In calibrating respiratory gas analysis instruments, it has long been the practice to supply the instrument with a pulsatile flow of calibration gas (usually air) from a device known as a calibration syringe. This syringe typically includes a piston and cylinder arrangement which pumps gas into the instrument, through a check valve, as the operator moves the piston between first and second positions. Because the cylinder has a volume comparable to the volume of gas that is exhaled during a typical human breath, and because the ejection stroke of the piston has approximately the same duration as an exhaled breath, the calibration syringe allows the instrument to be calibrated under conditions that simulate those which exist when the instrument is later used with a test subject.
The use of known volume calibration syringes and procedures has been found to result in sizable errors in the volume of gas delivered during calibration.
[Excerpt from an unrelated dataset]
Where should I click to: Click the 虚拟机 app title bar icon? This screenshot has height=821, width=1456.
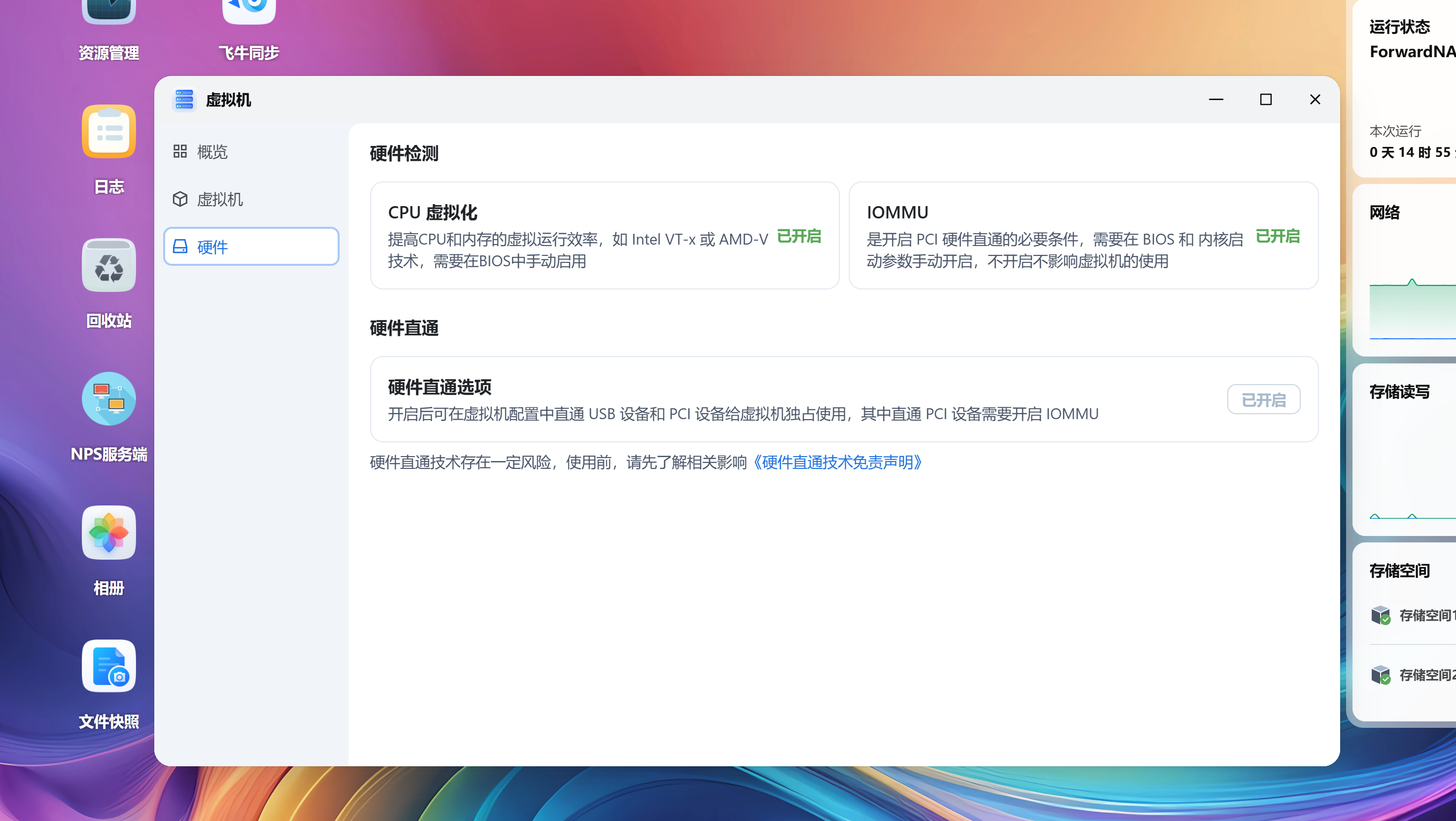tap(184, 99)
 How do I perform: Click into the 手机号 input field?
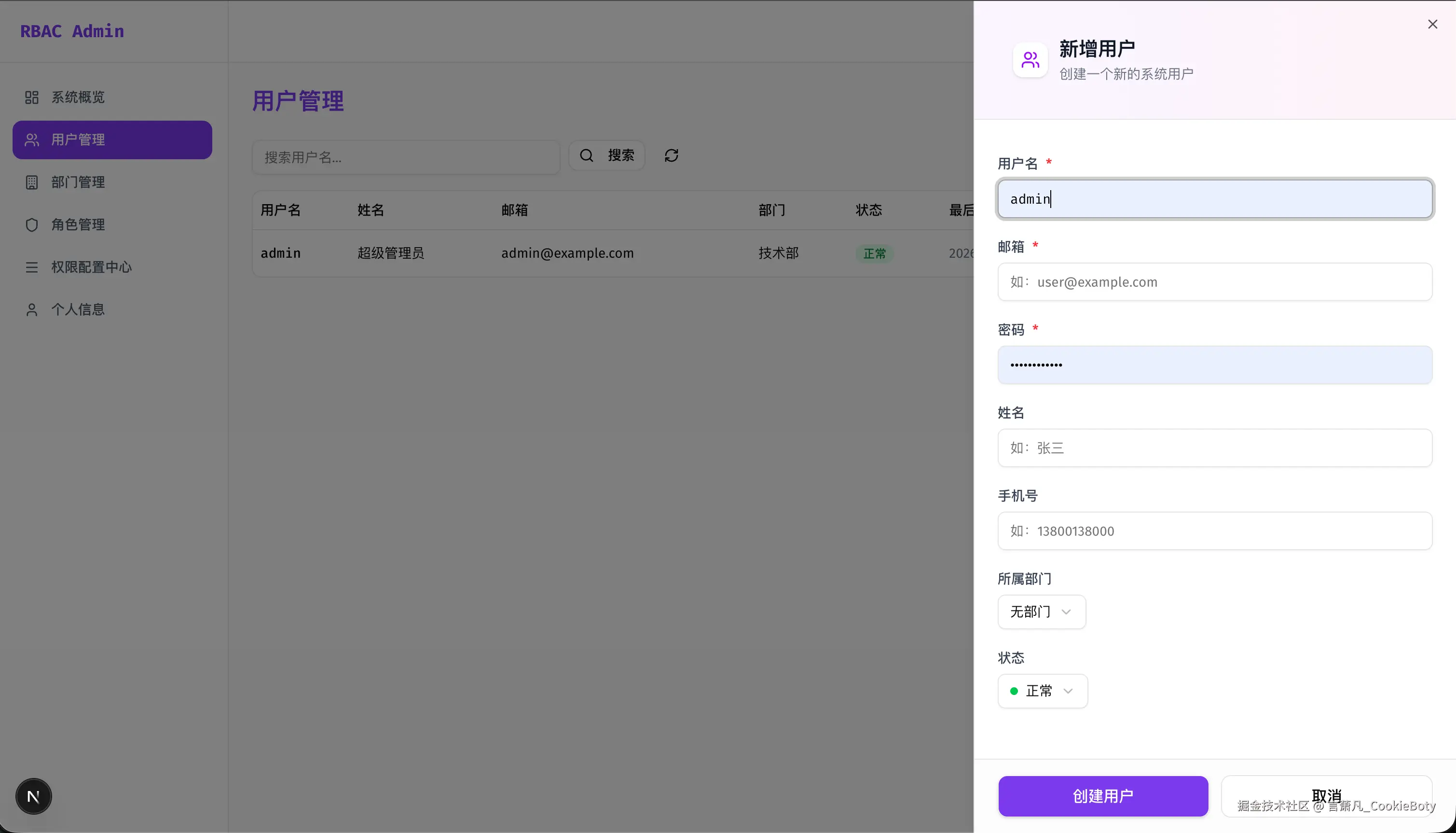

One cause of this error, known as "siphoning", results from the fact that the inertia of the gas flowing through the check valve has a tendency to open the check valve when the piston reaches the end of its stroke. Such siphoning affects the accuracy of the calibration process by causing the actual volume of gas supplied to the instrument to exceed the volume of the calibration syringe.
Another error that is associated with the use of manually operated calibration syringes results from the fact that, due to operator inattention, the piston may not be moved between exactly the same beginning and end positions during each ejection stroke. An operator may, for example, not withdraw the piston to its true outermost position, or may not push the piston to its true innermost position. Any such deviations from the desired inner and outer positions affect the volume of gas delivered by the syringe during calibration and, therefore, the accuracy of all measurements that are based on that calibration.
Another even larger error that is associated with the use of manually operated calibration syringes is the error that results from the nonlinearity of the response of the gas turbine. This nonlinearity can cause the number of output pulses that are produced by the turbine during the flow of a known volume of calibration gas to vary substantially, depending upon the rate at which the gas is delivered. The difficulty is that most operators have difficulty in operating the syringe in a consistent manner. As a result the number of turbine output pulses produced during an ejection stroke of the syringe will vary randomly from stroke to stroke. In the past this nonlinearity has been dealt with by introducing a flow of a "bias" gas which causes the rate of gas flow through the turbine to remain in a range of values within which its response is relatively flat. This approach, however, only partially solves the problem. It does not actually eliminate variations in the turbine output with variations in the rate of flow therethrough. In any case, the use of bias gas flows is expensive since it requires the establishment of an additional accurately controlled gas flow, and since the gas flow paths through the instrument are more complex than they would be in the absence of a bias gas flow.